Texte fourni:

§

À propos de La Robe du Soir

Bernard
Rotteleur

Spectateur ACID

C'était en octobre 2009, au festival du film francophone de Namur (Belgique). Chaque festivalier connaît l'angoisse de la programmation : puisqu'on ne peut tout voir, il convient d'arrêter des choix. Oui, mais sur quelles bases ? Peu d'éléments d'appréciation nous sont fournis : un pitch succinct, le nom du réalisateur (réalisatrice), le casting…

Le fait que Lio incarnait un professeur de français du secondaire constituait en soi une curiosité, une sorte de contre-emploi qui m'a d'autant plus intrigué que le titre du film me semblait bizarroïde et que je ne connaissais rien de la réalisatrice dont la présence était au surplus annoncée lors de la projection. Mon planning était établi…Je ne l'ai pas regretté.

Comme nombre de spectateurs, je suis immédiatement entré dans ce film jubilatoire. Quand les lumières de la salle se sont rallumées, la quasi-totalité de l'assistance est restée pour le débat, un débat très vivant, car ce film si fin et si proche de la réalité a rallumé en nous les lampions des souvenirs scolaires et adolescents. Certes, une prof coincée a balayé d'un revers de manche les allégations et arguments du film : « non, cela ne se passe pas comme ça, nous avons une déontologie, etc.…etc.… », mais tous les autres intervenants y sont allés de leur compliment sur la pertinence du propos, et aussi du récit de leur expérience, les langues se sont déliées.

Pour ma part, je suis de la génération qui a connu le succès public du film « MOURIR D'AIMER », avec Annie Girardot, d'après un fait divers tragique, le suicide d'une prof amoureuse d'un de ses élèves, fait divers qui avait à ce point défrayé la chronique que lors d'une pontifiante conférence de presse du président Pompidou, celui-ci, interrogé sur le sujet, s'était fendu d'un commentaire ému en déclamant quelques vers.

Me reviennent aussi des images du film « LES RISQUES DU METIER », avec Jacques Brel et la petite élève « déchirée ».

Plus près de nous, il convient à mon avis d'évoquer le film éblouissant de Gregg Araki intitulé « MYSTERIOUS SKIN », surtout la fascination du premier des enfants pour son beau et charismatique prof de gym et l'appréhension par cet angle inédit du délicat sujet de la pédophilie- côté victime..

§

À faire:
#1 D'après le texte sur La Robe du Soir, pourquoi le débat qui a suivi la projection a-t-il été très vivant ? Répondez en une à trois phrases.
#2 Recopiez, s'il vous plaît, le texte sur La Robe du Soir de « Spectateur ACID » à « l'ai pas regretté. ».
Le matériel provient d'une autre source que le texte.

Données fournies:
§

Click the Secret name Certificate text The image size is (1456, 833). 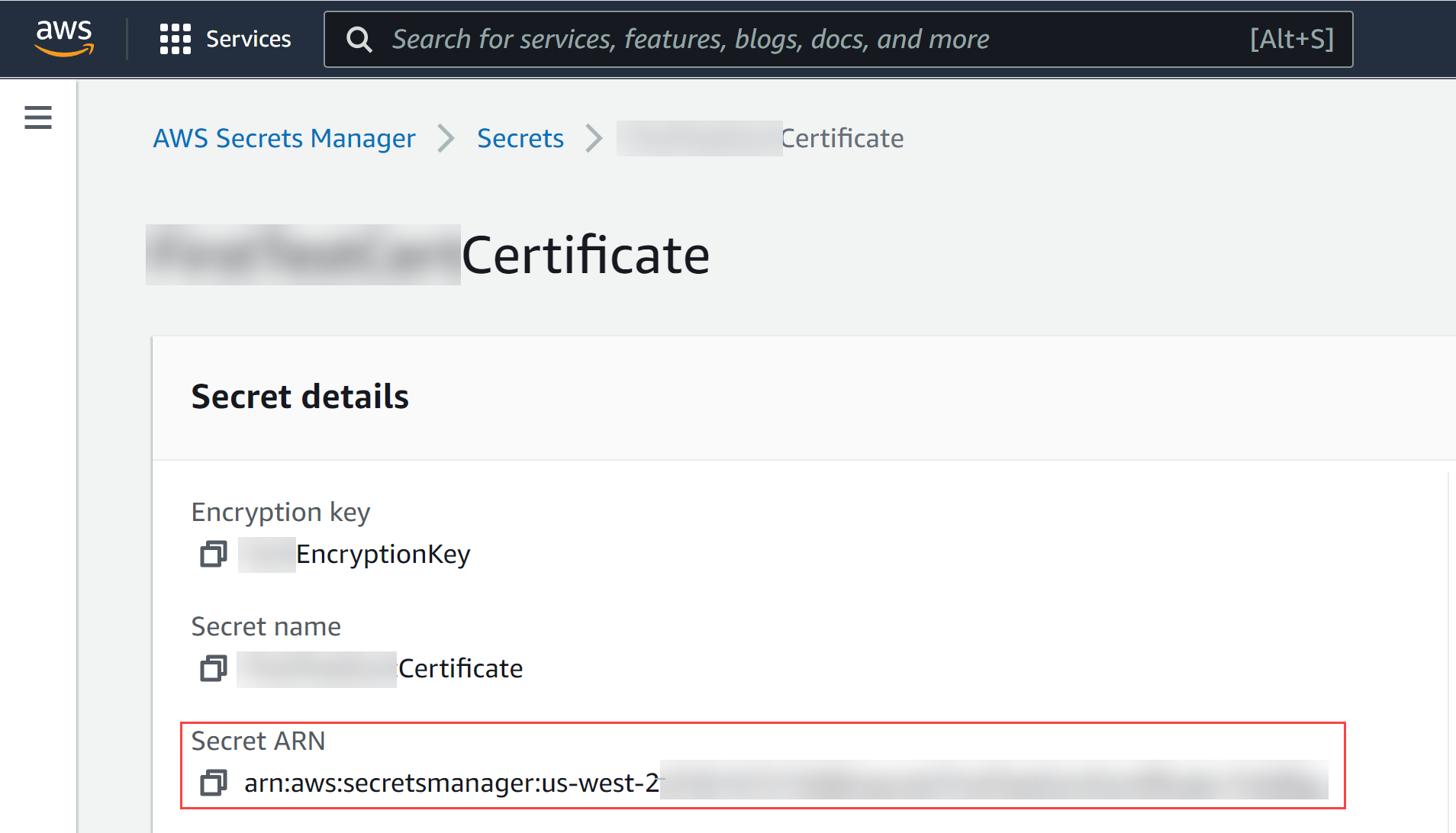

§

Résultats de l'exercice:
#1 Le débat a été très vivant parce que ce film, si fin et si proche de la réalité, a rallumé chez les spectateurs les lampions des souvenirs scolaires et adolescents.

#2
Spectateur ACID

C'était en octobre 2009, au festival du film francophone de Namur (Belgique). Chaque festivalier connaît l'angoisse de la programmation : puisqu'on ne peut tout voir, il convient d'arrêter des choix. Oui, mais sur quelles bases ? Peu d'éléments d'appréciation nous sont fournis : un pitch succinct, le nom du réalisateur (réalisatrice), le casting…

Le fait que Lio incarnait un professeur de français du secondaire constituait en soi une curiosité, une sorte de contre-emploi qui m'a d'autant plus intrigué que le titre du film me semblait bizarroïde et que je ne connaissais rien de la réalisatrice dont la présence était au surplus annoncée lors de la projection. Mon planning était établi…Je ne l'ai pas regretté.